Collected data
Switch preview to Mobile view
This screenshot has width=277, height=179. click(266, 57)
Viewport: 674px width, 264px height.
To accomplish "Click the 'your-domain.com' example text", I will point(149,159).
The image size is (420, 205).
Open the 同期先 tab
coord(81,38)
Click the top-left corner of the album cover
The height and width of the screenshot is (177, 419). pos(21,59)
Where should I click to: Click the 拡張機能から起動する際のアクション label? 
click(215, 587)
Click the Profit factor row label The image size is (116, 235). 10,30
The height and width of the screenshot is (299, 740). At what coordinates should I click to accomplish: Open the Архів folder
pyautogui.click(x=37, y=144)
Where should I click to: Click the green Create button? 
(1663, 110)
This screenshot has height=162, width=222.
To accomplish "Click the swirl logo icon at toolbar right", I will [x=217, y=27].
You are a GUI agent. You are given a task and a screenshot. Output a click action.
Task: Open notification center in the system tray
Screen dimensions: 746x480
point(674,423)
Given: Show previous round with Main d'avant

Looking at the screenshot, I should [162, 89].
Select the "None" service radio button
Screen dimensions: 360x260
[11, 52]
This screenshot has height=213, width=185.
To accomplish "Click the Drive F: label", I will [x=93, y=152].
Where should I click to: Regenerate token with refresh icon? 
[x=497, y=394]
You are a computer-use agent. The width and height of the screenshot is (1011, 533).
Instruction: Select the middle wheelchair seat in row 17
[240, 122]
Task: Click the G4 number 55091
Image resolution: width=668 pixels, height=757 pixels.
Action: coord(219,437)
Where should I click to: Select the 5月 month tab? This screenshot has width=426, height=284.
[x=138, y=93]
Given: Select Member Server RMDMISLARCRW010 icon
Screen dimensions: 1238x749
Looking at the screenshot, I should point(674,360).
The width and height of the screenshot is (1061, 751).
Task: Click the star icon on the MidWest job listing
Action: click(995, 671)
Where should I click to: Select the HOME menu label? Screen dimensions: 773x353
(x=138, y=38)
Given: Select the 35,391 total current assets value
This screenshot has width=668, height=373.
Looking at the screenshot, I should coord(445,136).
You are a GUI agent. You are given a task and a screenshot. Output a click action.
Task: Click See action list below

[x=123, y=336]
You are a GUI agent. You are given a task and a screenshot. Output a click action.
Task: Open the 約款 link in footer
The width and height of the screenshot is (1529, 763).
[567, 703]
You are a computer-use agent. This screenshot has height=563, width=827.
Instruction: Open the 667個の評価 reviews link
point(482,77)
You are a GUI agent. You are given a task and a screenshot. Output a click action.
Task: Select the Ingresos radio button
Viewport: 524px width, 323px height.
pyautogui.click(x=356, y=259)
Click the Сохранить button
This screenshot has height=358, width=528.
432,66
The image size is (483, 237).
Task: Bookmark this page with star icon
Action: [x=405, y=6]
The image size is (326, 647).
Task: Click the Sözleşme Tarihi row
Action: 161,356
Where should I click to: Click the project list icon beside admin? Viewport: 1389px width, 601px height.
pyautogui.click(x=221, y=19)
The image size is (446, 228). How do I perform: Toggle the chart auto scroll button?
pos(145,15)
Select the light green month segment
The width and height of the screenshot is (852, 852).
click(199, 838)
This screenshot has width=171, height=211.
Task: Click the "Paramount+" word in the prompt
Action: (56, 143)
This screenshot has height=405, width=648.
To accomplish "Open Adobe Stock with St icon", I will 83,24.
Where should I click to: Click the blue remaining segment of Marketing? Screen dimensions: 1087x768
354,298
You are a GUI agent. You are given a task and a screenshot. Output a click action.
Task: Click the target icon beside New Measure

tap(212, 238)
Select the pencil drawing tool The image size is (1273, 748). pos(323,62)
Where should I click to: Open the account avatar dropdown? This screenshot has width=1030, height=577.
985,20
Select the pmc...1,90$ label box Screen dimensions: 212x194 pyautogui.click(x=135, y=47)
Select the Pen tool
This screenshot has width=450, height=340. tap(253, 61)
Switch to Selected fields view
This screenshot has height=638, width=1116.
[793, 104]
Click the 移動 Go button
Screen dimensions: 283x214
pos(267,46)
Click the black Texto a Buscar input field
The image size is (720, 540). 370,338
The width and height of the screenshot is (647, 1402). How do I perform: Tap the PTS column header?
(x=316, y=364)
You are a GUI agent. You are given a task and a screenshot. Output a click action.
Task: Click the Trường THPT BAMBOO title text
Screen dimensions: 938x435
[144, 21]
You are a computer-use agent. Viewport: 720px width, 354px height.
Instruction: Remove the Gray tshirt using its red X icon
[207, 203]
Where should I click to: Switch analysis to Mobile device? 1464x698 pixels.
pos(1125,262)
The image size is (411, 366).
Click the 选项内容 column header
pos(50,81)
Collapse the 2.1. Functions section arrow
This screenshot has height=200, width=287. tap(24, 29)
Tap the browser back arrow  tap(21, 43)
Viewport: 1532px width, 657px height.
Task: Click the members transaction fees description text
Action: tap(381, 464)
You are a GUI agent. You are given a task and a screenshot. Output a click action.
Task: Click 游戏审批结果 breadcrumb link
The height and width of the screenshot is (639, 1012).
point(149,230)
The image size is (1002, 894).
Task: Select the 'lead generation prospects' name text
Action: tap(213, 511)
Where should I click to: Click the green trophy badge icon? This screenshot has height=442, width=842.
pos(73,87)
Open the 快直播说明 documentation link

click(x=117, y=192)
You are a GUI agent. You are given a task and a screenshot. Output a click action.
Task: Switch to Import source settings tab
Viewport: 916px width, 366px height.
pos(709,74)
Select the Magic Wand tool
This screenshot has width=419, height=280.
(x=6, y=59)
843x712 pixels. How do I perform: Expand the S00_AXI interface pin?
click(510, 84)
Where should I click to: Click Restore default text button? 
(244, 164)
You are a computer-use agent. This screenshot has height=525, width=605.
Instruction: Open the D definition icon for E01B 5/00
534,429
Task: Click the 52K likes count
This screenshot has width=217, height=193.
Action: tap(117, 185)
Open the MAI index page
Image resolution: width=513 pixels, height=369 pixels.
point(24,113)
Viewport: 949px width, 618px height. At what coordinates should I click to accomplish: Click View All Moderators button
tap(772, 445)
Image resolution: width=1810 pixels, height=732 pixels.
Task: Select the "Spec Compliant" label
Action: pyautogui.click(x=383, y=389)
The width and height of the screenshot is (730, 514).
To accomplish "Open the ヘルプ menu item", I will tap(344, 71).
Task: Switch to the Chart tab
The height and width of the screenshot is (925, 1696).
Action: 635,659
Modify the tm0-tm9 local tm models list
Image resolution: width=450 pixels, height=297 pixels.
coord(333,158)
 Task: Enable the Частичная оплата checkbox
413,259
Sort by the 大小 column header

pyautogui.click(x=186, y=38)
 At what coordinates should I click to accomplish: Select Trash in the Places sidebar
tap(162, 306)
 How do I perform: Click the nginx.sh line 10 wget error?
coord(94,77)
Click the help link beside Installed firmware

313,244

▸ Exercise objective
Your job here is to copy the entries above exactly.

▸ Response area
Switch preview to Mobile view
This screenshot has width=277, height=179. click(266, 57)
Viewport: 674px width, 264px height.
To accomplish "Click the 'your-domain.com' example text", I will point(149,159).
The image size is (420, 205).
Open the 同期先 tab
coord(81,38)
Click the top-left corner of the album cover
The height and width of the screenshot is (177, 419). pos(21,59)
Where should I click to: Click the 拡張機能から起動する際のアクション label? 
click(215, 587)
Click the Profit factor row label The image size is (116, 235). 10,30
The height and width of the screenshot is (299, 740). At what coordinates should I click to accomplish: Open the Архів folder
pyautogui.click(x=37, y=144)
Where should I click to: Click the green Create button? 
(1663, 110)
This screenshot has height=162, width=222.
To accomplish "Click the swirl logo icon at toolbar right", I will [x=217, y=27].
You are a GUI agent. You are given a task and a screenshot. Output a click action.
Task: Open notification center in the system tray
Screen dimensions: 746x480
point(674,423)
Given: Show previous round with Main d'avant

Looking at the screenshot, I should [162, 89].
Select the "None" service radio button
Screen dimensions: 360x260
[11, 52]
This screenshot has height=213, width=185.
To accomplish "Click the Drive F: label", I will [x=93, y=152].
Where should I click to: Regenerate token with refresh icon? 
[x=497, y=394]
You are a computer-use agent. The width and height of the screenshot is (1011, 533).
Instruction: Select the middle wheelchair seat in row 17
[240, 122]
Task: Click the G4 number 55091
Image resolution: width=668 pixels, height=757 pixels.
Action: coord(219,437)
Where should I click to: Select the 5月 month tab? This screenshot has width=426, height=284.
[x=138, y=93]
Given: Select Member Server RMDMISLARCRW010 icon
Screen dimensions: 1238x749
Looking at the screenshot, I should point(674,360).
The width and height of the screenshot is (1061, 751).
Task: Click the star icon on the MidWest job listing
Action: click(995, 671)
Where should I click to: Select the HOME menu label? Screen dimensions: 773x353
(x=138, y=38)
Given: Select the 35,391 total current assets value
This screenshot has width=668, height=373.
Looking at the screenshot, I should coord(445,136).
You are a GUI agent. You are given a task and a screenshot. Output a click action.
Task: Click See action list below

[x=123, y=336]
You are a GUI agent. You are given a task and a screenshot. Output a click action.
Task: Open the 約款 link in footer
The width and height of the screenshot is (1529, 763).
[567, 703]
You are a computer-use agent. This screenshot has height=563, width=827.
Instruction: Open the 667個の評価 reviews link
point(482,77)
You are a GUI agent. You are given a task and a screenshot. Output a click action.
Task: Select the Ingresos radio button
Viewport: 524px width, 323px height.
pyautogui.click(x=356, y=259)
Click the Сохранить button
This screenshot has height=358, width=528.
432,66
The image size is (483, 237).
Task: Bookmark this page with star icon
Action: [x=405, y=6]
The image size is (326, 647).
Task: Click the Sözleşme Tarihi row
Action: 161,356
Where should I click to: Click the project list icon beside admin? Viewport: 1389px width, 601px height.
pyautogui.click(x=221, y=19)
The image size is (446, 228). How do I perform: Toggle the chart auto scroll button?
pos(145,15)
Select the light green month segment
The width and height of the screenshot is (852, 852).
click(199, 838)
This screenshot has width=171, height=211.
Task: Click the "Paramount+" word in the prompt
Action: (56, 143)
This screenshot has height=405, width=648.
To accomplish "Open Adobe Stock with St icon", I will 83,24.
Where should I click to: Click the blue remaining segment of Marketing? Screen dimensions: 1087x768
354,298
You are a GUI agent. You are given a task and a screenshot. Output a click action.
Task: Click the target icon beside New Measure

tap(212, 238)
Select the pencil drawing tool The image size is (1273, 748). pos(323,62)
Where should I click to: Open the account avatar dropdown? This screenshot has width=1030, height=577.
985,20
Select the pmc...1,90$ label box Screen dimensions: 212x194 pyautogui.click(x=135, y=47)
Select the Pen tool
This screenshot has width=450, height=340. tap(253, 61)
Switch to Selected fields view
This screenshot has height=638, width=1116.
[793, 104]
Click the 移動 Go button
Screen dimensions: 283x214
pos(267,46)
Click the black Texto a Buscar input field
The image size is (720, 540). 370,338
The width and height of the screenshot is (647, 1402). How do I perform: Tap the PTS column header?
(x=316, y=364)
You are a GUI agent. You are given a task and a screenshot. Output a click action.
Task: Click the Trường THPT BAMBOO title text
Screen dimensions: 938x435
[144, 21]
You are a computer-use agent. Viewport: 720px width, 354px height.
Instruction: Remove the Gray tshirt using its red X icon
[207, 203]
Where should I click to: Switch analysis to Mobile device? 1464x698 pixels.
pos(1125,262)
The image size is (411, 366).
Click the 选项内容 column header
pos(50,81)
Collapse the 2.1. Functions section arrow
This screenshot has height=200, width=287. tap(24, 29)
Tap the browser back arrow  tap(21, 43)
Viewport: 1532px width, 657px height.
Task: Click the members transaction fees description text
Action: tap(381, 464)
You are a GUI agent. You are given a task and a screenshot. Output a click action.
Task: Click 游戏审批结果 breadcrumb link
The height and width of the screenshot is (639, 1012).
point(149,230)
The image size is (1002, 894).
Task: Select the 'lead generation prospects' name text
Action: tap(213, 511)
Where should I click to: Click the green trophy badge icon? This screenshot has height=442, width=842.
pos(73,87)
Open the 快直播说明 documentation link

click(x=117, y=192)
You are a GUI agent. You are given a task and a screenshot. Output a click action.
Task: Switch to Import source settings tab
Viewport: 916px width, 366px height.
pos(709,74)
Select the Magic Wand tool
This screenshot has width=419, height=280.
(x=6, y=59)
843x712 pixels. How do I perform: Expand the S00_AXI interface pin?
click(510, 84)
Where should I click to: Click Restore default text button? 
(244, 164)
You are a computer-use agent. This screenshot has height=525, width=605.
Instruction: Open the D definition icon for E01B 5/00
534,429
Task: Click the 52K likes count
This screenshot has width=217, height=193.
Action: tap(117, 185)
Open the MAI index page
Image resolution: width=513 pixels, height=369 pixels.
point(24,113)
Viewport: 949px width, 618px height. At what coordinates should I click to accomplish: Click View All Moderators button
tap(772, 445)
Image resolution: width=1810 pixels, height=732 pixels.
Task: Select the "Spec Compliant" label
Action: pyautogui.click(x=383, y=389)
The width and height of the screenshot is (730, 514).
To accomplish "Open the ヘルプ menu item", I will tap(344, 71).
Task: Switch to the Chart tab
The height and width of the screenshot is (925, 1696).
Action: 635,659
Modify the tm0-tm9 local tm models list
Image resolution: width=450 pixels, height=297 pixels.
coord(333,158)
 Task: Enable the Частичная оплата checkbox
413,259
Sort by the 大小 column header

pyautogui.click(x=186, y=38)
 At what coordinates should I click to accomplish: Select Trash in the Places sidebar
tap(162, 306)
 How do I perform: Click the nginx.sh line 10 wget error?
coord(94,77)
Click the help link beside Installed firmware

313,244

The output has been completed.